TASK TO CARRY OUT ▸ The expected output is an exact copy of each line from the line with "Image resolution: width=140" through the end of the data below, with no pictures in it.

++++ DATA IN THIS EXERCISE ++++

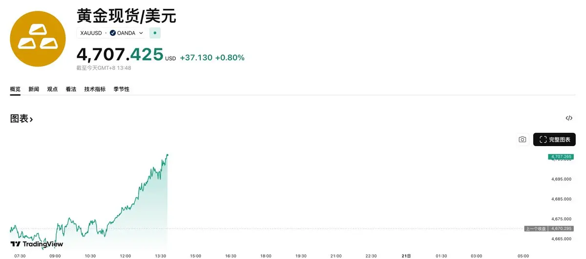Viewport: 586px width, 259px height.
Task: Click the latest endpoint of price line
Action: (167, 155)
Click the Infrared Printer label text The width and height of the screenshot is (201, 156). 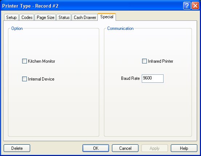tap(161, 61)
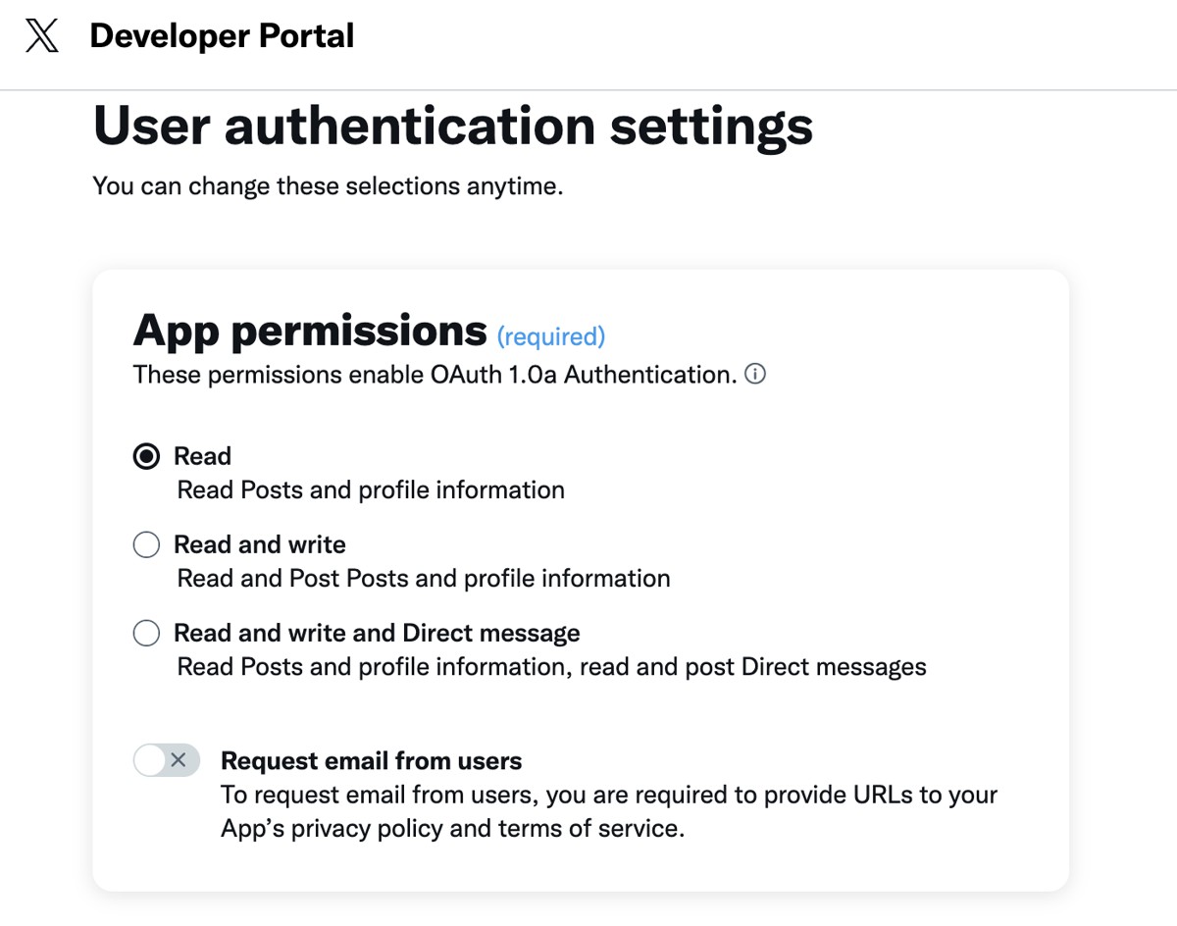Choose the Read and write radio button

coord(146,544)
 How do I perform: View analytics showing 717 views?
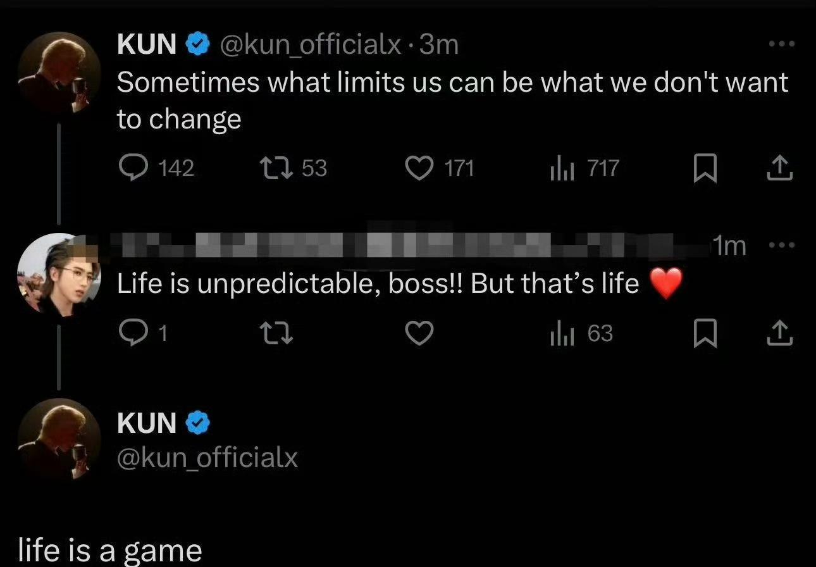pos(584,168)
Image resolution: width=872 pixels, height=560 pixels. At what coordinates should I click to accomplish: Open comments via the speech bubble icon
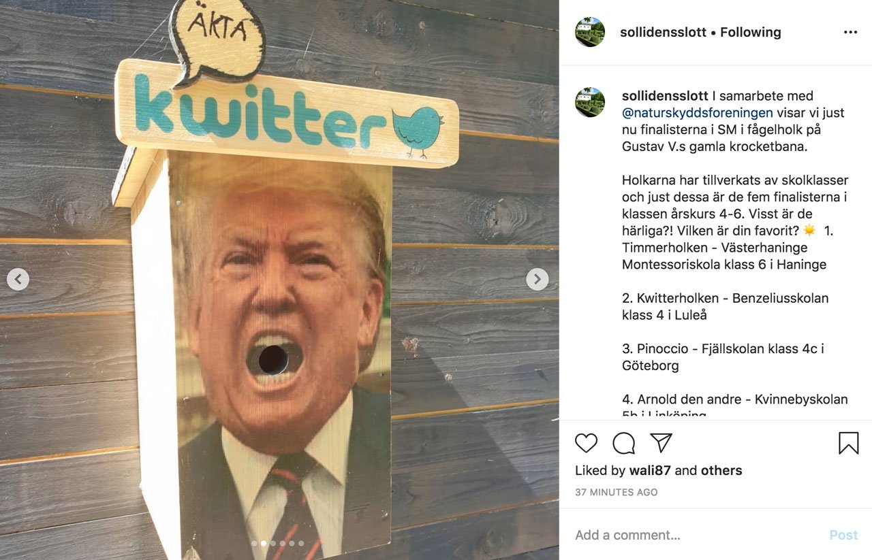pos(623,443)
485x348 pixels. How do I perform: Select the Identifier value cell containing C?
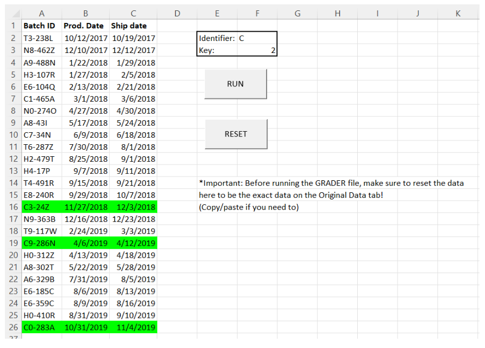pyautogui.click(x=257, y=38)

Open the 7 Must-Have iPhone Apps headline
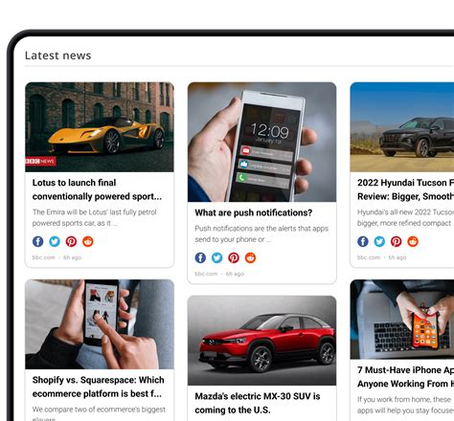[x=405, y=377]
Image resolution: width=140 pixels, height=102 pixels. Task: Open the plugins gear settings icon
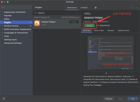pyautogui.click(x=95, y=8)
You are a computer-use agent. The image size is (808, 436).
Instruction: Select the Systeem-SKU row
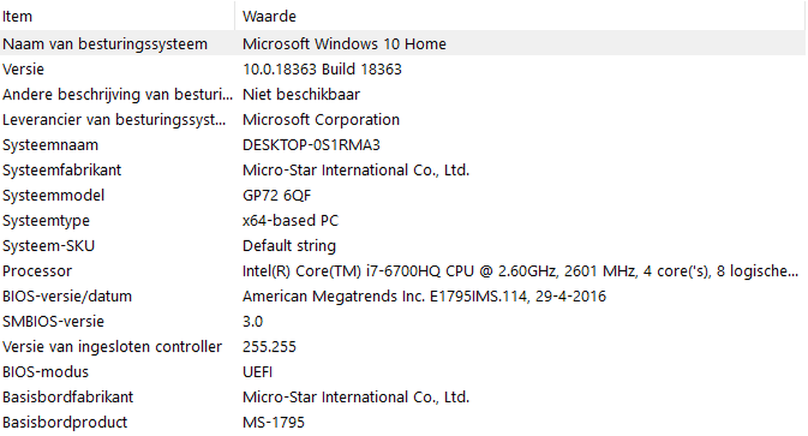click(x=403, y=246)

++++

EXERCISE RESULT ▸
Image resolution: width=140 pixels, height=102 pixels. Task: Open the plugins gear settings icon
pyautogui.click(x=95, y=8)
You are a computer-use agent. The image size is (808, 436).
Instruction: Select the Systeem-SKU row
click(x=403, y=246)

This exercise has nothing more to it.